Java Spark collect() javaRdd fails with Memory errors (EMR cluster)

Im running Spark App on AWS EMR(Elastic Map Reduce) cluster My master node characteristics are: 8 vCore, 15 GiB memory, 80 SSD GB storage My executors node are: 8 vCore, 15 GiB memory, 80 SSD GB storage

I have csv inputFile file with size - 600MB.I am trying to read it to JavaRdd and then use collect() to convert it to List of objects.

Here is my code:

JavaRDD<WebLabPurchasesDataObject> allRecords = context.textFile(inputFile).map (
        data -> {
            String[] fields = data.split(",", -1);

            String hitDay = fields[0];
            String treatmentName = fields[1];
            String sessionId = fields[2];

            return new WebLabPurchasesDataObject(hitDay,treatmentName,sessionId);   
        });

allRecords.cache();

List<WebLabPurchasesDataObject> webLabRddAllRecordsList = allRecords.collect();

Everytime I try to run this code, I get java.lang.OutOfMemoryError: Java heap space. As far as I understand Spark is performing collect() operation on my master node. So is there any way to increase the memory, so it would be able to run the program?

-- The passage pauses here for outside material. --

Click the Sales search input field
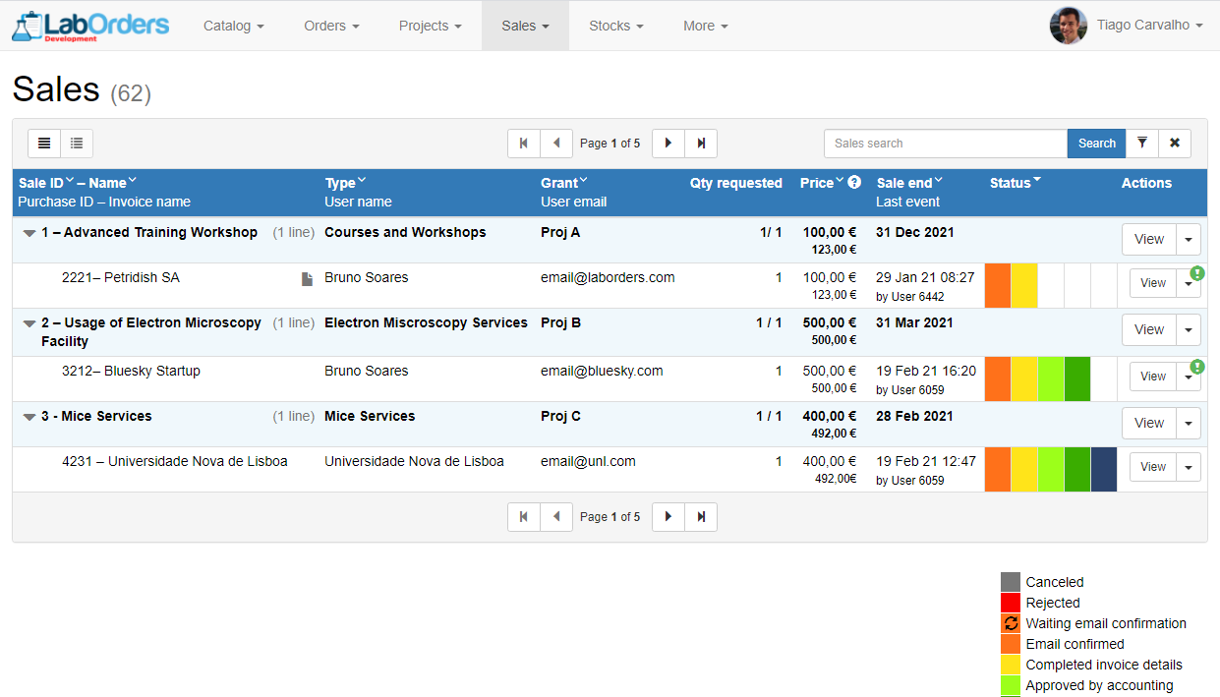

18/03/15 16:35:48 WARN scheduler.TaskSetManager: Lost task 1.0 in stage 2.0 (TID 5, ip-1443-405-18-1544.us-west-2.compute.internal): java.lang.OutOfMemoryError: Java heap space
at java.util.Arrays.copyOf(Arrays.java:3236)
at java.io.ByteArrayOutputStream.grow(ByteArrayOutputStream.java:118)
at java.io.ByteArrayOutputStream.ensureCapacity(ByteArrayOutputStream.java:93)
at java.io.ByteArrayOutputStream.write(ByteArrayOutputStream.java:153)
at java.io.ObjectOutputStream$BlockDataOutputStream.drain(ObjectOutputStream.java:1877)
at java.io.ObjectOutputStream$BlockDataOutputStream.setBlockDataMode(ObjectOutputStream.java:1786)
at java.io.ObjectOutputStream.writeObject0(ObjectOutputStream.java:1189)
at java.io.ObjectOutputStream.writeObject(ObjectOutputStream.java:348)
at org.apache.spark.serializer.JavaSerializationStream.writeObject(JavaSerializer.scala:44)
at org.apache.spark.serializer.JavaSerializerInstance.serialize(JavaSerializer.scala:80)
at org.apache.spark.executor.Executor$TaskRunner.run(Executor.scala:213)
at java.util.concurrent.ThreadPoolExecutor.runWorker(ThreadPoolExecutor.java:1142)
at java.util.concurrent.ThreadPoolExecutor$Worker.run(ThreadPoolExecutor.java:617)
at java.lang.Thread.run(Thread.java:745)    18/03/15 16:35:49 ERROR cluster.YarnScheduler: Lost executor 1 on ip-43ew55-154.us-west-2.compute.internal: remote Akka client disassociated

Solution

As you have identified, since the results are collected on the driver, you need to increase the driver memory. the default value is 1GB which is turning out to be insufficient for your case.

Add this config when you are creating SparkSession/SparkContext: spark.driver.memory with a greater value: 2g or 3g. If you are using spark-shell then pass this as additional option while starting spark-shell: --driver-memory 3g for 3GB memory.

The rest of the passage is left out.